● INFORMATION SUPPLIED:
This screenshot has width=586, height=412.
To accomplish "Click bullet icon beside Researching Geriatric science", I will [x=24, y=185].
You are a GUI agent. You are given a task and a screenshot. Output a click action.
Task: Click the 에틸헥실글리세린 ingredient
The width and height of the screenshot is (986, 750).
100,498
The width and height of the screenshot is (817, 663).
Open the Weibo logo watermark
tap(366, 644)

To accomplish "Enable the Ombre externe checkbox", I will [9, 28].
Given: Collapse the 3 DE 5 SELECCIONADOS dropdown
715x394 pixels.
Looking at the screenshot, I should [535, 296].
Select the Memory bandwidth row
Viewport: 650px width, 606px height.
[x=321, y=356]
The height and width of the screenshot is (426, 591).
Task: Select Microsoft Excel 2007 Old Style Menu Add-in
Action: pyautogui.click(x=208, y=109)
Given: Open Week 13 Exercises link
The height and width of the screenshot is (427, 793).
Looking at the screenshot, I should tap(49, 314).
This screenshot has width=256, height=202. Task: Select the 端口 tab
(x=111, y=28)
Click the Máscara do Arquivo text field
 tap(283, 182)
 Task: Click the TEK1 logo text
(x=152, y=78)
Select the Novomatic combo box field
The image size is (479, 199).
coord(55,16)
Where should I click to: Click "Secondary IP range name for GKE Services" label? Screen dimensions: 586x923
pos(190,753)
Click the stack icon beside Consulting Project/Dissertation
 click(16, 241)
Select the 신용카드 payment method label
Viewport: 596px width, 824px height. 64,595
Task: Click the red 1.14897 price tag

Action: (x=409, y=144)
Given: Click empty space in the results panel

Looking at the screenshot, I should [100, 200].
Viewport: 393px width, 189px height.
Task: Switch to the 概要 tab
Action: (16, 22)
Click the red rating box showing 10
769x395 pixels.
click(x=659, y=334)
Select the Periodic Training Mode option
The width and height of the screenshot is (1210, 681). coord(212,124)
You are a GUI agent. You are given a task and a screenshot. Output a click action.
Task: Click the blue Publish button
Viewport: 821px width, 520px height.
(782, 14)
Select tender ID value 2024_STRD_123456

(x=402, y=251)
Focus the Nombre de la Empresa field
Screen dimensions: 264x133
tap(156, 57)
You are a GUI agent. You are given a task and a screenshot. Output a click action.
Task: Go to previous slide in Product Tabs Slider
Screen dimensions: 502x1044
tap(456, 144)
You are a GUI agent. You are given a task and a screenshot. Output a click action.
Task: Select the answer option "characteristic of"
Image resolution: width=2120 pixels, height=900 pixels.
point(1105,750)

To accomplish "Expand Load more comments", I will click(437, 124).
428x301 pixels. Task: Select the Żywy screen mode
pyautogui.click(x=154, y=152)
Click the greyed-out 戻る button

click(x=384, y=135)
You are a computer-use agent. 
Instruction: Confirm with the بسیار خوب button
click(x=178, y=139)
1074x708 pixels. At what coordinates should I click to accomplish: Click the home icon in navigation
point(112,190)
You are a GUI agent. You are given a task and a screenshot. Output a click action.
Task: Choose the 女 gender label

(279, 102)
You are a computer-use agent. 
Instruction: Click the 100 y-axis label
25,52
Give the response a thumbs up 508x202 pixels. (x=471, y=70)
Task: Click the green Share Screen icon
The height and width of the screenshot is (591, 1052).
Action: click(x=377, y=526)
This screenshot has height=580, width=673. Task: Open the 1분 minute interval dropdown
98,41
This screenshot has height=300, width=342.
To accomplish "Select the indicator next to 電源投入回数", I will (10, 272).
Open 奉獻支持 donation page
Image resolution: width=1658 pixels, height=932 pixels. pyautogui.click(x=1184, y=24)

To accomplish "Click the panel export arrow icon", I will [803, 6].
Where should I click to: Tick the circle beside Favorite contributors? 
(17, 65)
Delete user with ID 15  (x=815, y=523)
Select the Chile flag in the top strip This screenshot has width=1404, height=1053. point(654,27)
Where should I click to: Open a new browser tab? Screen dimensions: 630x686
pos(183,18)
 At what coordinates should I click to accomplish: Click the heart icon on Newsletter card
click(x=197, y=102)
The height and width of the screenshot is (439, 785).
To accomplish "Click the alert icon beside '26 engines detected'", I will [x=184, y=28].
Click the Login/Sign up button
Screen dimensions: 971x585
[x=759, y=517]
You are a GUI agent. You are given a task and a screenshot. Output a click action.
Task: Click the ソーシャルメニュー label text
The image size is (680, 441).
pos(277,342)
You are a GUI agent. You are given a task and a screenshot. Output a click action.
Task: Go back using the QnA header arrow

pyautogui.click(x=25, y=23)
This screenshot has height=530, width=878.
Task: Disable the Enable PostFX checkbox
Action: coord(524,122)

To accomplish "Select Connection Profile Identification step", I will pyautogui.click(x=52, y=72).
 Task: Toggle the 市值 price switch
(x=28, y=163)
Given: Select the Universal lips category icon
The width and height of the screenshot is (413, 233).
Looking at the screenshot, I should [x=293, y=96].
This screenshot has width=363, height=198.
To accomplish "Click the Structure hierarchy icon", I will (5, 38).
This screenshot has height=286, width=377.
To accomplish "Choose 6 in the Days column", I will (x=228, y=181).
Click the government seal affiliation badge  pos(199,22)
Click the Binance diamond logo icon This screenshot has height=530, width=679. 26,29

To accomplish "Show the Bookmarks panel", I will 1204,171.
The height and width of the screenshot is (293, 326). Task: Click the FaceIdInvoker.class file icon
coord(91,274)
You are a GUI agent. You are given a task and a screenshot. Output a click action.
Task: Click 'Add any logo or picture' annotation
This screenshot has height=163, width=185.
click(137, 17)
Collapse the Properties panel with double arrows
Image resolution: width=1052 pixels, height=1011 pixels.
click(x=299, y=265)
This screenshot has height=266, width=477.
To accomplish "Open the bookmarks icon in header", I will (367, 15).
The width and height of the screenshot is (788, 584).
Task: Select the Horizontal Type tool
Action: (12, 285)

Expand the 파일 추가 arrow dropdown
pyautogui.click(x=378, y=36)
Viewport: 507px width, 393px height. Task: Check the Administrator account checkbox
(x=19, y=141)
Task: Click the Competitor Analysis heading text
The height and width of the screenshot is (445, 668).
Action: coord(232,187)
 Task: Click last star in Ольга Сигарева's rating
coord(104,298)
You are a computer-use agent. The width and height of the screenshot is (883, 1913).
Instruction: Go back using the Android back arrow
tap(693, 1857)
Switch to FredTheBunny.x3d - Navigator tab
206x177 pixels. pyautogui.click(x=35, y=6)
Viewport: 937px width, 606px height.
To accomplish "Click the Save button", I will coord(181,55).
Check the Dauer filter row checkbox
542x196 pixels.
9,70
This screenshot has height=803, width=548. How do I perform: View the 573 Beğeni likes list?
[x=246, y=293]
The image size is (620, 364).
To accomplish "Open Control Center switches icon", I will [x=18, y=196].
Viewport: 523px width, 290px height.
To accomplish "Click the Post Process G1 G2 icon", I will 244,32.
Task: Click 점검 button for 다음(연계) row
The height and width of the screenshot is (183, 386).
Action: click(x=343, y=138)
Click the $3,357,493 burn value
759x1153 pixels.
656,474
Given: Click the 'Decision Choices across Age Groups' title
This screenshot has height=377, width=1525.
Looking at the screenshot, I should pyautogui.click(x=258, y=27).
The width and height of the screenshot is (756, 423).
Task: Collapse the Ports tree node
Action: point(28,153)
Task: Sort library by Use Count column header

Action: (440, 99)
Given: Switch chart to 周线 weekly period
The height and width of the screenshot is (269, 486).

● EXERCISE:
Return all of the material verbatim, with no line left out.

● ANSWER TO THE EXERCISE:
This screenshot has width=586, height=412.
To accomplish "Click bullet icon beside Researching Geriatric science", I will [x=24, y=185].
You are a GUI agent. You are given a task and a screenshot. Output a click action.
Task: Click the 에틸헥실글리세린 ingredient
The width and height of the screenshot is (986, 750).
100,498
The width and height of the screenshot is (817, 663).
Open the Weibo logo watermark
tap(366, 644)

To accomplish "Enable the Ombre externe checkbox", I will [9, 28].
Given: Collapse the 3 DE 5 SELECCIONADOS dropdown
715x394 pixels.
Looking at the screenshot, I should [535, 296].
Select the Memory bandwidth row
Viewport: 650px width, 606px height.
[x=321, y=356]
The height and width of the screenshot is (426, 591).
Task: Select Microsoft Excel 2007 Old Style Menu Add-in
Action: pyautogui.click(x=208, y=109)
Given: Open Week 13 Exercises link
The height and width of the screenshot is (427, 793).
Looking at the screenshot, I should tap(49, 314).
This screenshot has width=256, height=202. Task: Select the 端口 tab
(x=111, y=28)
Click the Máscara do Arquivo text field
 tap(283, 182)
 Task: Click the TEK1 logo text
(x=152, y=78)
Select the Novomatic combo box field
The image size is (479, 199).
coord(55,16)
Where should I click to: Click "Secondary IP range name for GKE Services" label? Screen dimensions: 586x923
pos(190,753)
Click the stack icon beside Consulting Project/Dissertation
 click(16, 241)
Select the 신용카드 payment method label
Viewport: 596px width, 824px height. 64,595
Task: Click the red 1.14897 price tag

Action: (x=409, y=144)
Given: Click empty space in the results panel

Looking at the screenshot, I should [100, 200].
Viewport: 393px width, 189px height.
Task: Switch to the 概要 tab
Action: (16, 22)
Click the red rating box showing 10
769x395 pixels.
click(x=659, y=334)
Select the Periodic Training Mode option
The width and height of the screenshot is (1210, 681). coord(212,124)
You are a GUI agent. You are given a task and a screenshot. Output a click action.
Task: Click the blue Publish button
Viewport: 821px width, 520px height.
(782, 14)
Select tender ID value 2024_STRD_123456

(x=402, y=251)
Focus the Nombre de la Empresa field
Screen dimensions: 264x133
tap(156, 57)
You are a GUI agent. You are given a task and a screenshot. Output a click action.
Task: Go to previous slide in Product Tabs Slider
Screen dimensions: 502x1044
tap(456, 144)
You are a GUI agent. You are given a task and a screenshot. Output a click action.
Task: Select the answer option "characteristic of"
Image resolution: width=2120 pixels, height=900 pixels.
point(1105,750)

To accomplish "Expand Load more comments", I will click(437, 124).
428x301 pixels. Task: Select the Żywy screen mode
pyautogui.click(x=154, y=152)
Click the greyed-out 戻る button

click(x=384, y=135)
You are a computer-use agent. 
Instruction: Confirm with the بسیار خوب button
click(x=178, y=139)
1074x708 pixels. At what coordinates should I click to accomplish: Click the home icon in navigation
point(112,190)
You are a GUI agent. You are given a task and a screenshot. Output a click action.
Task: Choose the 女 gender label

(279, 102)
You are a computer-use agent. 
Instruction: Click the 100 y-axis label
25,52
Give the response a thumbs up 508x202 pixels. (x=471, y=70)
Task: Click the green Share Screen icon
The height and width of the screenshot is (591, 1052).
Action: click(x=377, y=526)
This screenshot has height=580, width=673. Task: Open the 1분 minute interval dropdown
98,41
This screenshot has height=300, width=342.
To accomplish "Select the indicator next to 電源投入回数", I will (10, 272).
Open 奉獻支持 donation page
Image resolution: width=1658 pixels, height=932 pixels. pyautogui.click(x=1184, y=24)

To accomplish "Click the panel export arrow icon", I will [803, 6].
Where should I click to: Tick the circle beside Favorite contributors? 
(17, 65)
Delete user with ID 15  (x=815, y=523)
Select the Chile flag in the top strip This screenshot has width=1404, height=1053. point(654,27)
Where should I click to: Open a new browser tab? Screen dimensions: 630x686
pos(183,18)
 At what coordinates should I click to accomplish: Click the heart icon on Newsletter card
click(x=197, y=102)
The height and width of the screenshot is (439, 785).
To accomplish "Click the alert icon beside '26 engines detected'", I will [x=184, y=28].
Click the Login/Sign up button
Screen dimensions: 971x585
[x=759, y=517]
You are a GUI agent. You are given a task and a screenshot. Output a click action.
Task: Click the ソーシャルメニュー label text
The image size is (680, 441).
pos(277,342)
You are a GUI agent. You are given a task and a screenshot. Output a click action.
Task: Go back using the QnA header arrow

pyautogui.click(x=25, y=23)
This screenshot has height=530, width=878.
Task: Disable the Enable PostFX checkbox
Action: coord(524,122)

To accomplish "Select Connection Profile Identification step", I will pyautogui.click(x=52, y=72).
 Task: Toggle the 市值 price switch
(x=28, y=163)
Given: Select the Universal lips category icon
The width and height of the screenshot is (413, 233).
Looking at the screenshot, I should [x=293, y=96].
This screenshot has width=363, height=198.
To accomplish "Click the Structure hierarchy icon", I will (5, 38).
This screenshot has height=286, width=377.
To accomplish "Choose 6 in the Days column", I will (x=228, y=181).
Click the government seal affiliation badge  pos(199,22)
Click the Binance diamond logo icon This screenshot has height=530, width=679. 26,29

To accomplish "Show the Bookmarks panel", I will 1204,171.
The height and width of the screenshot is (293, 326). Task: Click the FaceIdInvoker.class file icon
coord(91,274)
You are a GUI agent. You are given a task and a screenshot. Output a click action.
Task: Click 'Add any logo or picture' annotation
This screenshot has height=163, width=185.
click(137, 17)
Collapse the Properties panel with double arrows
Image resolution: width=1052 pixels, height=1011 pixels.
click(x=299, y=265)
This screenshot has height=266, width=477.
To accomplish "Open the bookmarks icon in header", I will (367, 15).
The width and height of the screenshot is (788, 584).
Task: Select the Horizontal Type tool
Action: (12, 285)

Expand the 파일 추가 arrow dropdown
pyautogui.click(x=378, y=36)
Viewport: 507px width, 393px height. Task: Check the Administrator account checkbox
(x=19, y=141)
Task: Click the Competitor Analysis heading text
The height and width of the screenshot is (445, 668).
Action: coord(232,187)
 Task: Click last star in Ольга Сигарева's rating
coord(104,298)
You are a computer-use agent. The width and height of the screenshot is (883, 1913).
Instruction: Go back using the Android back arrow
tap(693, 1857)
Switch to FredTheBunny.x3d - Navigator tab
206x177 pixels. pyautogui.click(x=35, y=6)
Viewport: 937px width, 606px height.
To accomplish "Click the Save button", I will coord(181,55).
Check the Dauer filter row checkbox
542x196 pixels.
9,70
This screenshot has height=803, width=548. How do I perform: View the 573 Beğeni likes list?
[x=246, y=293]
The image size is (620, 364).
To accomplish "Open Control Center switches icon", I will [x=18, y=196].
Viewport: 523px width, 290px height.
To accomplish "Click the Post Process G1 G2 icon", I will 244,32.
Task: Click 점검 button for 다음(연계) row
The height and width of the screenshot is (183, 386).
Action: click(x=343, y=138)
Click the $3,357,493 burn value
759x1153 pixels.
656,474
Given: Click the 'Decision Choices across Age Groups' title
This screenshot has height=377, width=1525.
Looking at the screenshot, I should pyautogui.click(x=258, y=27).
The width and height of the screenshot is (756, 423).
Task: Collapse the Ports tree node
Action: point(28,153)
Task: Sort library by Use Count column header

Action: (440, 99)
Given: Switch chart to 周线 weekly period
The height and width of the screenshot is (269, 486).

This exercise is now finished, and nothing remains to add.